Open voronind opened 7 years ago

voronind commented 7 years ago

Use Flask-admin and SQLAlchemy. I need handling events from SQLAlchemy on editing objects and search fields that was changed in whole application not just admin part. After editing usual text field (i.e. name from 'old' to 'new') in model via Flask-admin there is no changes in history of this field. After form.populate_obj(model) in ModelView.update_model we cannot detect changes. Edited object is present in session.dirty and we gets it in before_commit event handler, but session.is_modified(model) returns False. model._sa_instance_state.attrs.name.history return History(added=(), unchanged=['new'], deleted=()) instead of History(added=['new'], unchanged=[], deleted=['old'])

mrjoes commented 7 years ago

I didn't see similar behavior - we were also tracking model changes on a SQLA level for logging purposes, but we were seeing individual field. changes

killthekitten commented 3 years ago

@voronind I'm a bit late to the party, but would the behavior change when you wrap the code in with db.session.no_autoflush:?

By default, SQLAlchemy triggers a flush on every query to the database, flushing the state and causing it to reset.

Consider this made up Flask-Admin code:

def on_model_change(self, _form, model, *args):
    if len(model.attachments) > 1:
        raise ValidationError("Too many attachments")
    print(db.inspect(model).attrs["name"].history) # => History(added=(), unchanged=['new'], deleted=())

This would issue a query to the database on the if statement, and cause a flush. You would need to decide on the strategy for autoflush: ignore it in-place, or disable globally.

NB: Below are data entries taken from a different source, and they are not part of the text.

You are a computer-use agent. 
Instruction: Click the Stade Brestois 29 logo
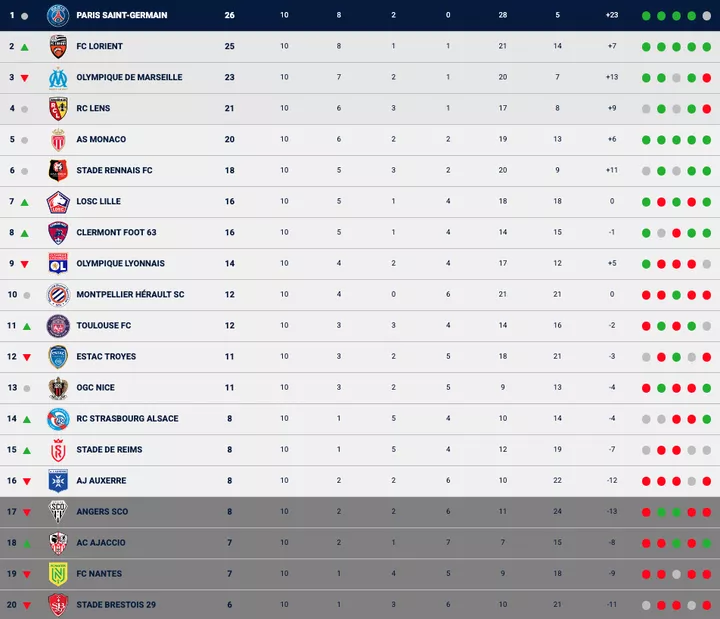57,604
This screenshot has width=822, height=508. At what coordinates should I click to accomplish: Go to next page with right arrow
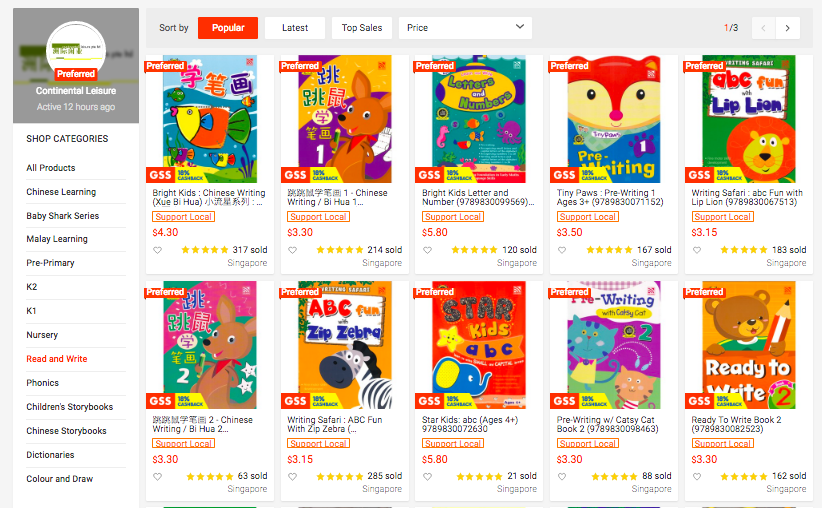tap(787, 28)
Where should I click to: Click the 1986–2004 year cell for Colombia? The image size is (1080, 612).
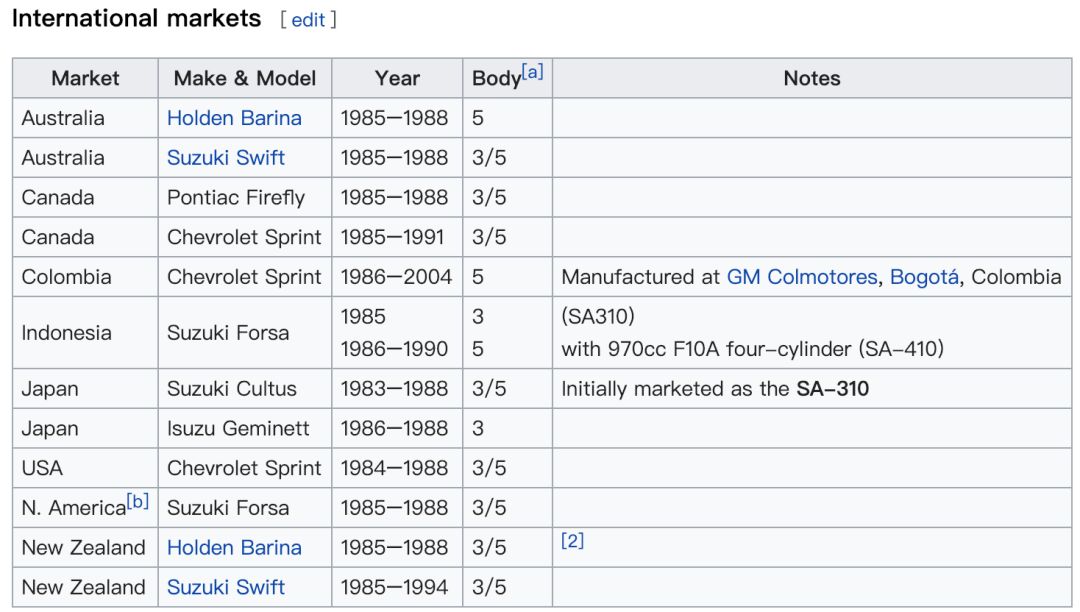click(x=396, y=277)
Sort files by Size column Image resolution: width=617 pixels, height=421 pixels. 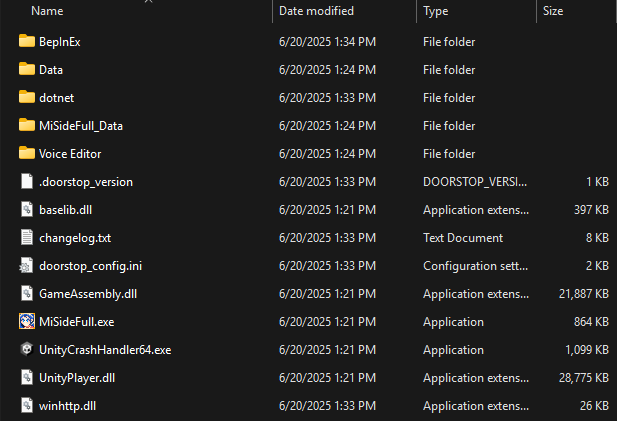click(553, 12)
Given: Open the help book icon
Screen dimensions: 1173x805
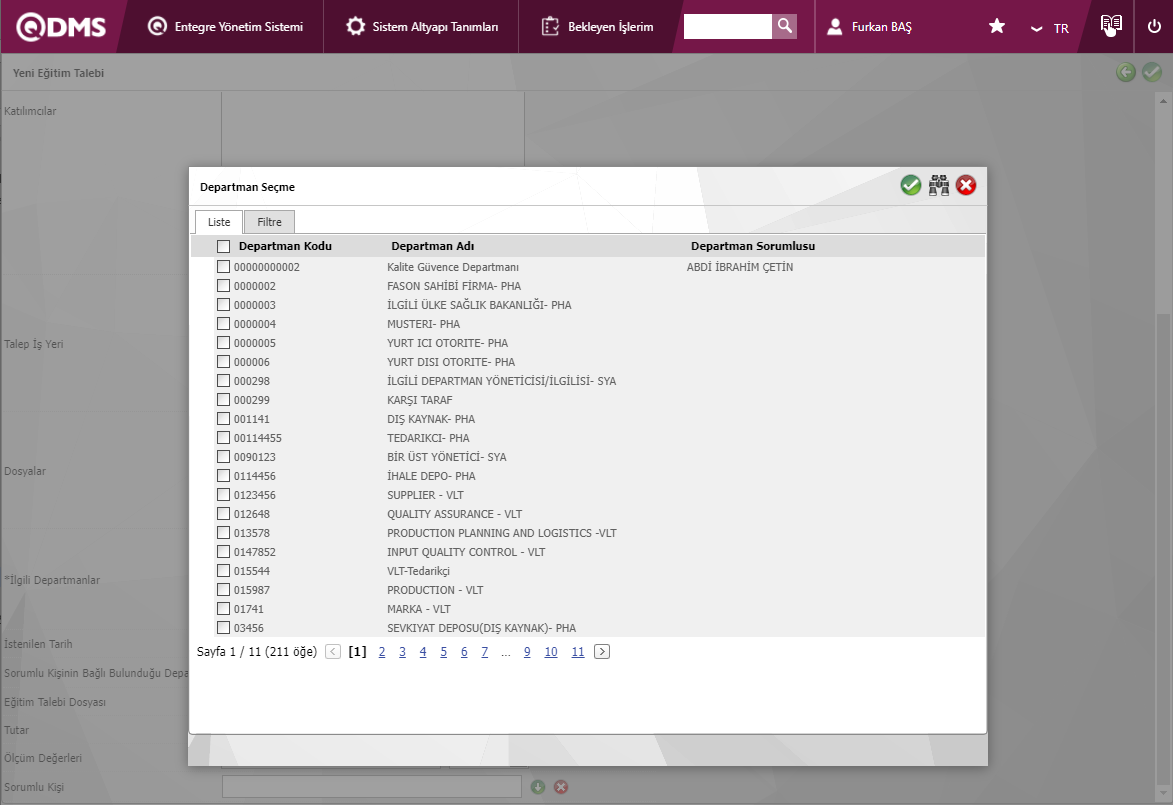Looking at the screenshot, I should [1111, 26].
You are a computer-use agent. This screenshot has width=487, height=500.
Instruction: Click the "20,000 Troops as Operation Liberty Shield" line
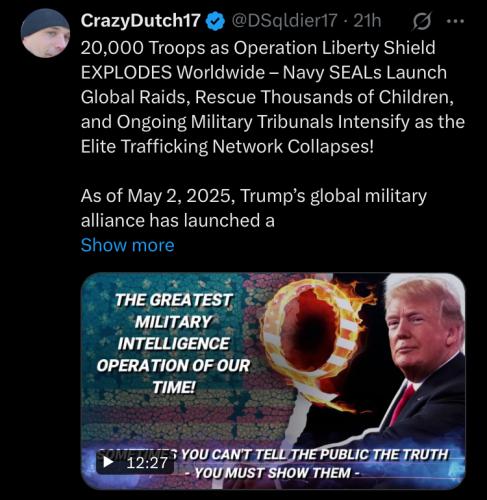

If you go for a local fix, make sure it's wrapping all the code that comes before the state check:

def on_model_change(self, _form, model, *args):
    with db.session.no_autoflush:
        if len(model.attachments) > 1:
            raise ValidationError("Too many attachments")
        print(db.inspect(model).attrs["name"].history) # => History(added=['new'], unchanged=[], deleted=['old'])

Perhaps it would be a good idea to make this behavior a default in all the Flask-Admin views:

from flask_admin.contrib.sqla import ModelView

class BaseModelView(ModelView):
    def _on_model_change(self, form, model, is_created):
        """
        Adds a `no_autoflush` wrapper to every `on_model_change` handler.
        This is required to not accidentally flush the session state when
        performing validation checks.

        More details here:

        - https://github.com/flask-admin/flask-admin/issues/1461
        """

        with db.session.no_autoflush:
            super()._on_model_change(form, model, is_created)
killthekitten commented 3 years ago

@mrjoes how reliable is the _on_model_change hook? Is there a better place to turn on the no_autoflush context?